In the Tahoe Basin, those restrictions go into effect July 1, 2016. Restrictions for the Tahoe National Forest go into effect July 11, 2016. A campfire permit is required when starting a fire outside of an established campground.
"The weather is hotter. It is usually windier, but the main thing is that the fuels are a lot dryer," said Robert Hilfer and Engine Captain with the U.S. Forest Service.
Ahead of the holiday weekend the Forest Service is getting the word out about campfire safety. First, a campfire should be built in the right location. The provided metal rings at a campsite are an obvious spot, but there is more to it than that.
"A really good campfire spot would have five foot of good clearance around it and no overhanging limbs," said Hilfer.
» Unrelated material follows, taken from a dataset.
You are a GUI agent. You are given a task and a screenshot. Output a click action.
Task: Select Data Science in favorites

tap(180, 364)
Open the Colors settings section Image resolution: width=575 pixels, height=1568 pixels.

Hilfer says having a clear area prevents hot ash from flying out of the fire and igniting something else.
The most common issues do not happen when a fire is actively burning, but when it has been improperly extinguished.
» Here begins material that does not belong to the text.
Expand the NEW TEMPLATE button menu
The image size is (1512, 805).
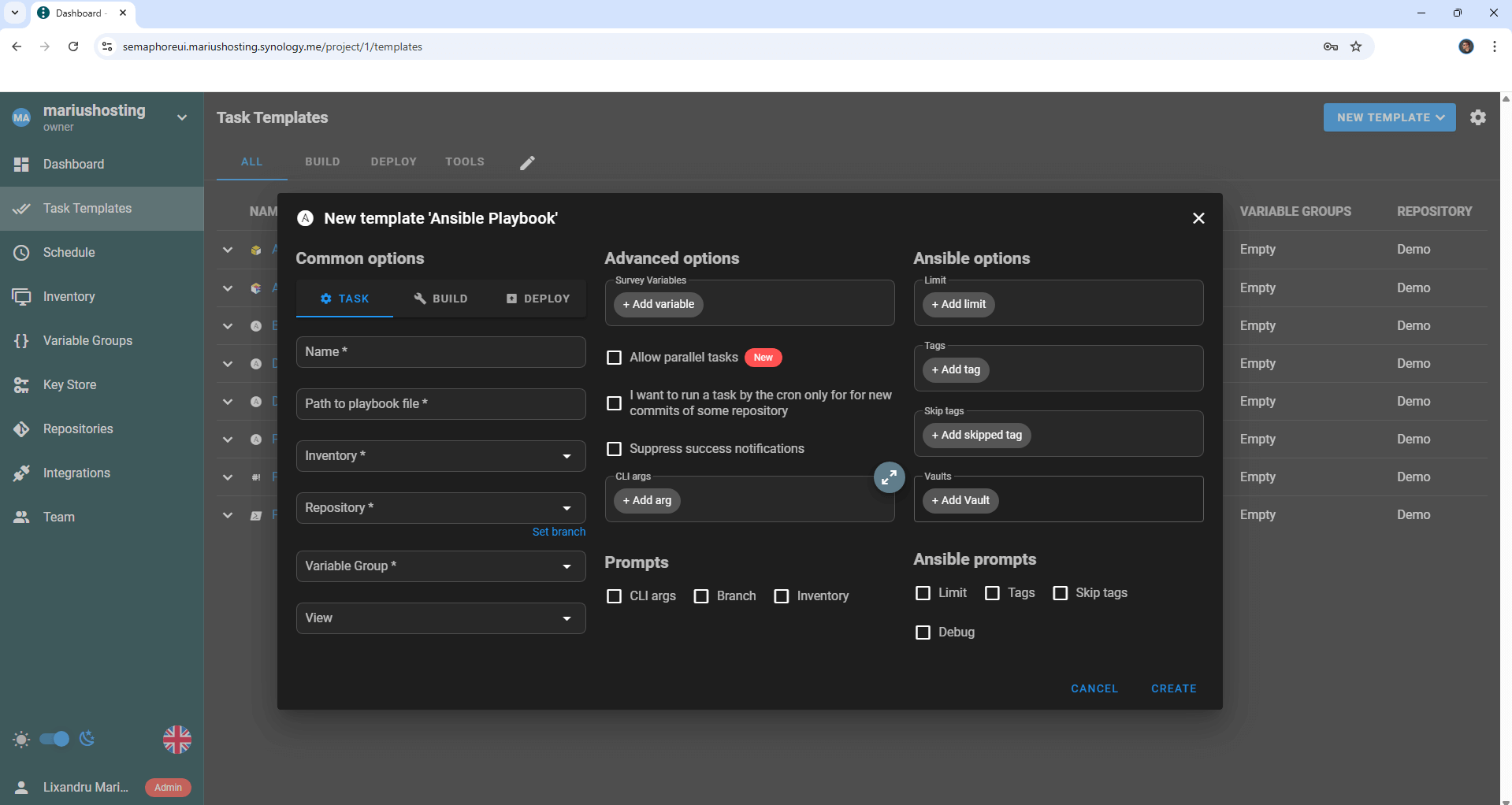[x=1389, y=117]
"There is a four-step method. Water, Dirt, Stir, and Feel," said Hilfer.
"I am just going to pour some of the water to extinguish the flames… I am going to take my shovel, reach in here and kinda mix and separate the logs and the burning material. You would want to use the back of your hand and just reach in and don't touch any of the material but just keep it above to feel for any heat and it is still really hot so we are going to add more water,” a Forest Service firefighter said as she showed us how to properly put out a fire. "You really want to make sure that you are drowning your campfire. (Make sure) that it is a real soupy mess. You really want to mix that water and the soil into whatever is still hot."